Swiss watch brand Pierre DeRoche has dropped a simplified annual calendar based on a childhood memory from its co-founder.
The GrandCliff Annual Calendar features a series of twelve cut-outs on its dial indicating the month by means of a rotating red disc underneath the dial, while a date window sits at the three o’clock position.
“When I was a kid my grandfather taught me that to remember the months with 30 and 31 days,” says Pierre DeRoche co-founder, Carole Dubois. “I only had to look at the troughs and ridges on the backs of my hands. It was from this simple answer to a complex question that the idea for the GrandCliff Annual Calendar was derived.”
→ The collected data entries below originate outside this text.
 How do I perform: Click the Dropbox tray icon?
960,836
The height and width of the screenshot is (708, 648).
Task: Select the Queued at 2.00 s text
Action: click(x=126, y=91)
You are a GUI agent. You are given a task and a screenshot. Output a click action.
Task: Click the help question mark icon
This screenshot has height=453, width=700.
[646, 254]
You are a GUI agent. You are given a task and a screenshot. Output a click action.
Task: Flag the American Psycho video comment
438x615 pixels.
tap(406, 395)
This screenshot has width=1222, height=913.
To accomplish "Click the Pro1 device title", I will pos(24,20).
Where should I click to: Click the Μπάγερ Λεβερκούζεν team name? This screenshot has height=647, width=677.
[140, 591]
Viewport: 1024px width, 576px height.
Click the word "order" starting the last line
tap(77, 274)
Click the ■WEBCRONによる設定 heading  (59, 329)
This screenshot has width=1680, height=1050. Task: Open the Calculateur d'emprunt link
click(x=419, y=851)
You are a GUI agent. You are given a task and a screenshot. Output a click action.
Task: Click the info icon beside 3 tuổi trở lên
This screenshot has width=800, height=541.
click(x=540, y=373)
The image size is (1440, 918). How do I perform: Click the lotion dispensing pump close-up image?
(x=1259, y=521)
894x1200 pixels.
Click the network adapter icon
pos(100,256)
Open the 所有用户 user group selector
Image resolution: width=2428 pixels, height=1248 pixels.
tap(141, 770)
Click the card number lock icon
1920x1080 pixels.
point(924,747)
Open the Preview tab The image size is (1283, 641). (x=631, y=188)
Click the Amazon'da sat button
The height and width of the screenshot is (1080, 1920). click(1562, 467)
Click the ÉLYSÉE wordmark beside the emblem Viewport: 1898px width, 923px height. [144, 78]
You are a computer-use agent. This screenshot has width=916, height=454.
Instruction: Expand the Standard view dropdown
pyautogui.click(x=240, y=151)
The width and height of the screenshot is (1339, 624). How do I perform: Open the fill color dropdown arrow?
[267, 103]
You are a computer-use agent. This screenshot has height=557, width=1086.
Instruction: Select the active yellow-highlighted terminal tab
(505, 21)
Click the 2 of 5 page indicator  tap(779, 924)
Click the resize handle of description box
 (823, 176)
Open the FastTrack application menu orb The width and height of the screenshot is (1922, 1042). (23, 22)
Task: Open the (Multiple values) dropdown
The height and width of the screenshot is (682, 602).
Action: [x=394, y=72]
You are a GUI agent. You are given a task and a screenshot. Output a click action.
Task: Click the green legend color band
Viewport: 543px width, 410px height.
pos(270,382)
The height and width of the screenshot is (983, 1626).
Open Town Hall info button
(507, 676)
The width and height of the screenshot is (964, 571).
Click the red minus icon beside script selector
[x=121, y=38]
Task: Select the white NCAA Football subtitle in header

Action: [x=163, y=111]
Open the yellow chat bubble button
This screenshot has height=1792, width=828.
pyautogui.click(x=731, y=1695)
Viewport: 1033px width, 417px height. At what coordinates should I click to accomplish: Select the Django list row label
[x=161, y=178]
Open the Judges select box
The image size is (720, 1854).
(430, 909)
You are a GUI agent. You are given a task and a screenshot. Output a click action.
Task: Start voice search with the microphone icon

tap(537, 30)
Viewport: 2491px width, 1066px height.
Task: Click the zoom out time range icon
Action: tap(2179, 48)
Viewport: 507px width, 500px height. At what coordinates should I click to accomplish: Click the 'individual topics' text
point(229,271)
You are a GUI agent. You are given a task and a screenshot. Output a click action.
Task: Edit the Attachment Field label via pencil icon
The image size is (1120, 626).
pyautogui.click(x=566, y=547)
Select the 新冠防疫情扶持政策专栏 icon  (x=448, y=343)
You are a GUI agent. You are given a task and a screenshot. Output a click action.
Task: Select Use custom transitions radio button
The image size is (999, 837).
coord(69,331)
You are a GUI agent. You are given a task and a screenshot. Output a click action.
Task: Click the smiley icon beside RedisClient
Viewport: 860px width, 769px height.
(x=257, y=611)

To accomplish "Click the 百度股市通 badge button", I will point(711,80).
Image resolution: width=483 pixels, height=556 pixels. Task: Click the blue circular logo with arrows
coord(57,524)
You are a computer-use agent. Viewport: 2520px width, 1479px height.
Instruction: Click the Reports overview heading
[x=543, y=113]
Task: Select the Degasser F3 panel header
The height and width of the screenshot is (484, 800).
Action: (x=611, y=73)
The mechanical solution was achieved by module specialist, Dubois Dépraz, which is owned by the same family as Pierre DeRoche. The module includes crown-based quick date correction and quick month correction using a corrector.
The annual calendar complication keeps track of the date mechanically, needing adjustment once every year on March 1st and was invented by Patek Philippe in 1996.
The 41mm GrandCliff Annual Calendar features a texture black gradient dial with appliqué indices and is available now via Pierre DeRoche, priced CHF 8,700 (approximately $9,400 USD).